At the end of the day, I know that I want to end up in the US.  Things are definitely getting better in India re: women (which I think deserves a separate post at a later point about how fast India changes for the better) but I still don’t see myself living here permanently.  I can’t tell you if it’s a year or 5 years, or maybe just until NextDrop takes off, not really sure.  I think I”ll just…know.

But until that fascination and the benefits of being a foreigner wear out, I’m going to milk it for all it’s worth.

It feels good to be “home”.

My Favorite Parts of Mumbai: The Crack People

To clarify, it’s not the people who are on crack.  But this is the term I decided on today, while I got lost in Mumbai, for people who live in the places which you don’t think people could actually live in (i.e the cracks and crevices of Mumbai), and the people in Mumbai I admire the most.

I love Mumbai for many reasons and I’m finally getting to see the city in the way I want to- with absolutely no plan.  I hopped on a random bus in front of my cousins house and I just decided to go for half an hour and get off wherever it took me.  It so happened to drop me off at a random area of Chembur.  So I started walking around aimlessly, and after 10 minutes I found myself inside a pseudo slum area.  And it brought me back to the days I was in college, working in Behrampada– a slum next to Dharavi in Mumbai.

I realized I’m still in awe of Mumbai and Mumbaikers.  Especially the people who come here to make it.  As I was walking aimlessly around this pseudo slum area (the lanes were wide enough for a car to fit through so that’s why I don’t consider it a mega slum), wherever I turned there were the dark alleyways (basically no more than cracks really- hence the term, hopefully of endearment) that you have to walk sideways through in order to fit.  And within each of those cracks I could see doorsteps and house entrances.  And I remembered the first time I went into one of those houses in Behrampada, I was shocked at how..NICE the house was inside.  By nice, I mean it was incredibly clean and well kept.  Definitely not what I expected (which, in retrospect, probably speaks to how sheltered and patronizing I was/probably still am).  I think I was impressed by their pride- the pride for the place they call home, the way in which they cared for it, and the way in which they treated anyone who entered their house.

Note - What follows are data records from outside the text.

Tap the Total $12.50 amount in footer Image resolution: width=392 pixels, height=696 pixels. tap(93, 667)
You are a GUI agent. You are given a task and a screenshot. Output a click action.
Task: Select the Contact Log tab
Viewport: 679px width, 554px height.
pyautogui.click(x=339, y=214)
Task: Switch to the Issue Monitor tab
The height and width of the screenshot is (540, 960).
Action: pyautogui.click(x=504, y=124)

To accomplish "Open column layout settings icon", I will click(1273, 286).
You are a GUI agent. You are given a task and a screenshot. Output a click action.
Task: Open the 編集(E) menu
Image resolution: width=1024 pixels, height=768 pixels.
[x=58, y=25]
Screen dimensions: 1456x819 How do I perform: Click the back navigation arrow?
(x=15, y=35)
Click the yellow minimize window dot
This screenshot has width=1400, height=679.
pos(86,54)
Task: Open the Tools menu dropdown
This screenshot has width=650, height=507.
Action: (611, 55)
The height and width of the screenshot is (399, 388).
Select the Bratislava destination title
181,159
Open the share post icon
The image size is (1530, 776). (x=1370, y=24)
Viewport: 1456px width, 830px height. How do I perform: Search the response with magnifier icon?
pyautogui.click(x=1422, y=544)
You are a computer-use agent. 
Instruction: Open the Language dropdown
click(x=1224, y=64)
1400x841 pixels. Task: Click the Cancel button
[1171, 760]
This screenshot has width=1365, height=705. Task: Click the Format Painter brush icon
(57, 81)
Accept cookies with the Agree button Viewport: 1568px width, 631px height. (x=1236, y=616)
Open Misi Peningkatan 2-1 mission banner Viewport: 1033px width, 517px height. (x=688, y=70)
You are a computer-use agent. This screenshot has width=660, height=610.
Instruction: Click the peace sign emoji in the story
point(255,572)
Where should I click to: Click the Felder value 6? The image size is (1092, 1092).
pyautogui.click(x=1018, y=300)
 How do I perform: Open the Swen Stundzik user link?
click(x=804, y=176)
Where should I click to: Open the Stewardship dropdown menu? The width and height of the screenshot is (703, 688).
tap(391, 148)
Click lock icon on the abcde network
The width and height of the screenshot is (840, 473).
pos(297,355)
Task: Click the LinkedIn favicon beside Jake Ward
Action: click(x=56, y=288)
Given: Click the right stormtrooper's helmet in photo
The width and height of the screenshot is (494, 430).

Flashing forward to the present, it made me a little sad that I was no longer a part of that world.  I realized I couldn’t wander into those alleyways anymore, because frankly, I am no longer welcome.  Honestly, I don’t really know if I ever was, but at least I was lucky enough to see it, and take it all in.

If you are lucky enough to get inside the cracks, I suggest you take the opportunity and cherish it.  Its a whole different world in there.  Its not better or worse- just…different.

Its a world I still admire and respect.